6. Esa omisión en la aportación del citado  documento  demostrativo  de  la  falsedad  y  la   defectuosa  postulación  permite  verificar  la pretensión de que la Sala de Casación Penal realice una  nueva  estimación  del  conjunto  probatorio,  actividad  que en esos términos  resulta  incompatible  con  la  causal  de revisión seleccionada y por ende, la  demanda será inadmitida.   

          

A  mérito de lo expuesto, la CORTE SUPREMA  DE JUSTICIA, SALA DE CASACIÓN PENAL,   

RESUELVE  

         INADMITIR   la   demanda   de   revisión  presentada  a  nombre  de  Fabio  Osorio  Quintero,  condenado  por el delito de  secuestro extorsivo agravado .   

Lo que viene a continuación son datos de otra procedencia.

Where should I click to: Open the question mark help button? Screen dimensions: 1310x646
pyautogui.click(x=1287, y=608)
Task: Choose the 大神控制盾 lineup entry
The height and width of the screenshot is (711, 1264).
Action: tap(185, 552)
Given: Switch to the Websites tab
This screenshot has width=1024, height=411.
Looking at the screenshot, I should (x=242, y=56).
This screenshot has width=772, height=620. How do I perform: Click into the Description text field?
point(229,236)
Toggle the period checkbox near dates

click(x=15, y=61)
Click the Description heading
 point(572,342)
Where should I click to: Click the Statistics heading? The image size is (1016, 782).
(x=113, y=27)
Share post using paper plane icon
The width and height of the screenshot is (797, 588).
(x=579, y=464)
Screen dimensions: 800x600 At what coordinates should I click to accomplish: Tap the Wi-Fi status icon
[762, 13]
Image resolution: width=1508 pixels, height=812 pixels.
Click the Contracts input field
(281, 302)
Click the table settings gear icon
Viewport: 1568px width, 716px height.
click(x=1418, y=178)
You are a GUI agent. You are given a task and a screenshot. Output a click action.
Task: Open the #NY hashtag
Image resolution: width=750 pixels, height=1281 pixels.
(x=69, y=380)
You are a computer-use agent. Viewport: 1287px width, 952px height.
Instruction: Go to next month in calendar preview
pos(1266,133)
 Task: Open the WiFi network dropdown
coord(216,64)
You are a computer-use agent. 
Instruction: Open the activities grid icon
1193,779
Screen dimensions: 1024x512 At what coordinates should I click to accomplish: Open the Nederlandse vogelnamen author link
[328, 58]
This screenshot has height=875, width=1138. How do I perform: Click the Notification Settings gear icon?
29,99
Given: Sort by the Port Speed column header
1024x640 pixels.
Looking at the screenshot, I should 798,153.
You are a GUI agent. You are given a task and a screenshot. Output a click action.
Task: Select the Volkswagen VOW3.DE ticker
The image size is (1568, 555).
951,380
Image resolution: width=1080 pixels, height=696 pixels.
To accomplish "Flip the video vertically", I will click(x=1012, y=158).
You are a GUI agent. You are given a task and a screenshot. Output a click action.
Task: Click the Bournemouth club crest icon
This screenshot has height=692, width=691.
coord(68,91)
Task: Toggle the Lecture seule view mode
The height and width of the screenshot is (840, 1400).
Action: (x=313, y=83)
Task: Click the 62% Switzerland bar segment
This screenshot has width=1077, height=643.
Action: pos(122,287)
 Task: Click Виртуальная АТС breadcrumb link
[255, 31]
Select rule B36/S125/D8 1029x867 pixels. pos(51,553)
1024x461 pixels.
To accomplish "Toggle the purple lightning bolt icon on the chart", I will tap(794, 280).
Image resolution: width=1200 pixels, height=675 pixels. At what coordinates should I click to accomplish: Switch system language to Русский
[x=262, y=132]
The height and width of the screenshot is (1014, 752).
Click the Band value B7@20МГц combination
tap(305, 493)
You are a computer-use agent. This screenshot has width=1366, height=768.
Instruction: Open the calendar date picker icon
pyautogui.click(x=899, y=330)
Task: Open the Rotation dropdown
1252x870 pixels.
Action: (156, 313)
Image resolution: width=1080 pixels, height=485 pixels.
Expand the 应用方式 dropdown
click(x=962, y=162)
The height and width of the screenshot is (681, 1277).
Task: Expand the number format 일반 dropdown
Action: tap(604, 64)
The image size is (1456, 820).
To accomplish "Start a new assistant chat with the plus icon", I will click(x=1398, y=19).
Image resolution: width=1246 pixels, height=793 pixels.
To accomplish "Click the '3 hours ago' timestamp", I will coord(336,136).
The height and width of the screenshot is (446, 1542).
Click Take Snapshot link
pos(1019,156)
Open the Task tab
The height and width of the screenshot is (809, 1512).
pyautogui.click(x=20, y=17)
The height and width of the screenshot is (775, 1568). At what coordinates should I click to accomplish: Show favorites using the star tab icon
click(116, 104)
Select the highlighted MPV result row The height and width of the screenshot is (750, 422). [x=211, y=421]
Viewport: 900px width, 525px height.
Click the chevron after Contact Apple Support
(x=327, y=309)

                             

Contra esta decisión procede el recurso de  reposición.   

            Notifíquese   y  Cúmplase.   

                             

SIGIFREDO  ESPINOSA PÉREZ  

Comisión de servicio  

JOSÉ       LEONIDAS       BUSTOS  MARTÍNEZ                   ALFREDO GÓMEZ QUINTERO   

MARÍA    DEL   ROSARIO   GONZÁLEZ   DE  LEMOS     AUGUSTO IBÁÑEZ GUZMÁN   

JORGE  LUIS  QUINTERO  MILANÉS                                                    YESID RAMÍREZ BASTIDAS   

JULIO        ENRIQUE       SOCHA  SALAMANCA                            JAVIER  ZAPATA ORTIZ   

  TERESA    RUIZ  NÚÑEZ   

Secretaria.  

    

1 fls. 4  y 5 cuaderno del Tribunal.   

2 CORTE  SUPREMA   DE   JUSTICIA  ,  SALA  DE  CASACION  PENAL,    auto  del  6  de  julio  de  2005,   radicación       23.791      ,      reiterado      en      la      sentencia de revisión del 6 de marzo de  2008, radicación 26.103   

3 CORTE  SUPREMA  DE  JUSTICIA,  SALA  DE  CASACION PENAL, auto  del  23  de  septiembre  de  2007,  radicación   28.119.   

4 CORTE  SUPREMA     DE     JUSTICIA.    SALA    DE    CASACION    PENAL,    sentencia    del  6   de   marzo de 2008, radicación 26.103.   

5 fl. 10  cuaderno del Tribunal.   

6   fl. 11 y 12   cuaderno del Tribunal.